* _Text for analysis_:
────────

Che Diaz wearing sunglasses inside.
What? Megan Rapinoe wears sunglasses inside.
Miranda looks annoyed at her phone.
Rapinoe. Rapinoe. She’s the soccer player married to the basketball girl. Candace Parker?

Which is how she finds out that Brady’s been trying to call her like a hundred times because he’s in Prague and his girlfriend has broken up with him! He is so upset, just standing in the middle of the street in the middle of the night sobbing and saying he didn’t want to talk to Steve! He wanted to talk to his mom! When he screeches that he wishes a car would just run him over, Miranda tells him to get on a plane and she’ll meet him back in New York.

This does throw a wrench in Miranda’s plans to be at all of the ¿Che Pasa? tapings, and also in her idea to get like a whole “fun robot” tattoo sleeve up her arm. (“Ah, shoulda seen that coming,” Carrie says when Miranda calls her from the tattoo shop.) Ricky, the Tattoo Therapist, is much more understanding about this change of plans than Che, because Ricky is self-actualized and able to see beyond his own needs and feelings. Che Diaz? Not so much. I mean, yes, they’re upset because Miranda brought their phone into the ¿Che Pasa? taping because of Brady threatening to jump in front of a bus, and it did kind of ruin their big coming out scene, but then Che calls Brady “just a kid” who’s having his first heartbreak, like he’s some random ginger-haired youth Miranda bumped into on the street and not the literal human child she grew inside her.

Miranda leaves “pretend life” behind and hurries home to catch Brady in her arms when he walks in the door and breaks down. It’s very sweet.

Che's showrunner screams at the studio audience.
Okay she doesn’t know the difference between Sue Bird and Candace Parker.
Tony Danza takes up for Che Diaz on set
I, Tony Danza, am not entirely sure we should be gatekeeping queerness based on pop culture knowledge.

Carrie’s having a breakdown too, but she’s trying to keep it to herself because she feels like the time limit is up on her grief. Unfortunately, she’s got to go to the studio to record herself reading the audiobook of her memoir about Big dying, over and over and over and over. She pretends to have Covid to get out of it, before finally confessing to a Louis Vuitton mask-wearing Seema that she made the whole thing up because she can’t say Big died out loud anymore right now. Seema gives Carrie the same advice as  Bitsy von Muffling(!!!!!) if you can believe it. She says something horrible happened to Carrie, and yeah, you move forward, but maybe the truth is that you never really move on. The gaping hole of grief will always be there; you just gotta grow some flowers around it and find new ways to live.

Seema’s able to access this advice despite her own grief, over her favorite Birkin bag getting mugged right off of her. She’s also able to access the name Blanche Devereaux like it’s actually French, like “Blanche Du-va-RAH.” It’s the wildest thing I’ve ever heard anyone say. “Oui oui, chef, I will enjoy this krwa-san like Blanche Du-va-RAH!”

Seema pulls out a lighter that looks like a gun
Sir, it’s not a real gun, but she really will murder you.

At first I was like, “Just get another tote, Seema; good grief!” because I, too, have had my bag stolen off my back in NYC. But it turns out my JanSport backpack from 1999 wasn’t quite as valuable as Seema’s Birkin bag, which costs MORE THAN A HOUSE. I don’t know how that compares to the Telfar bag Mo bought Janine on Abbott Elementary this season, but I do now know two brand names of purses, so I’ve got a head start if I ever decide to leave my pockets behind and become a fancy femme.

In accepting the fact that her grief is always going to be with her, Carrie is able to find the strength to read the chapter of her memoir where Big dies in her arms. And then she gets Covid for real from flirting with a rugby team when she goes out with Seema to celebrate. Being straight, it always gets ya in the end.

────────

* _Task requirements_:
a) In the recap, what city is Brady in when his girlfriend breaks up with him?
b) Please quote the part of the recap between "Che Diaz wearing" and "in New York.", inclusive.

* _Supplied material_:
────────

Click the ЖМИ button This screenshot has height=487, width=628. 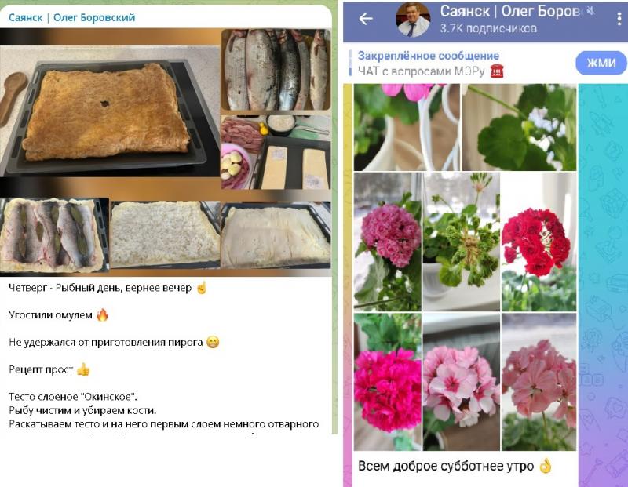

────────

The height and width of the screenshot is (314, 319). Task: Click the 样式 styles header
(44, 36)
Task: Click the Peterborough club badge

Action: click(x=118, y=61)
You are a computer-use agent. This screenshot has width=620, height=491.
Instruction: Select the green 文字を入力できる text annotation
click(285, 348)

────────

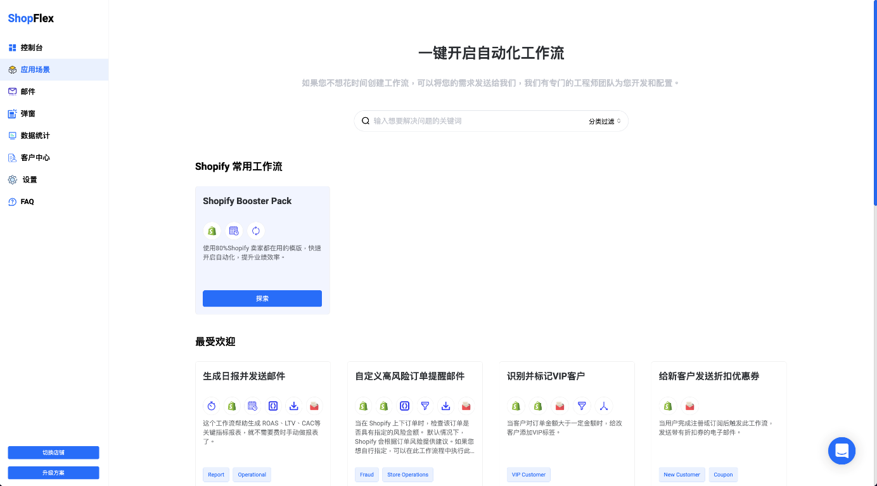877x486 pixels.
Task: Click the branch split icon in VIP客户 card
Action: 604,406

────────

* _Solutions in order_:
a) Prague.

b)
Che Diaz wearing sunglasses inside.
What? Megan Rapinoe wears sunglasses inside.
Miranda looks annoyed at her phone.
Rapinoe. Rapinoe. She’s the soccer player married to the basketball girl. Candace Parker?

Which is how she finds out that Brady’s been trying to call her like a hundred times because he’s in Prague and his girlfriend has broken up with him! He is so upset, just standing in the middle of the street in the middle of the night sobbing and saying he didn’t want to talk to Steve! He wanted to talk to his mom! When he screeches that he wishes a car would just run him over, Miranda tells him to get on a plane and she’ll meet him back in New York.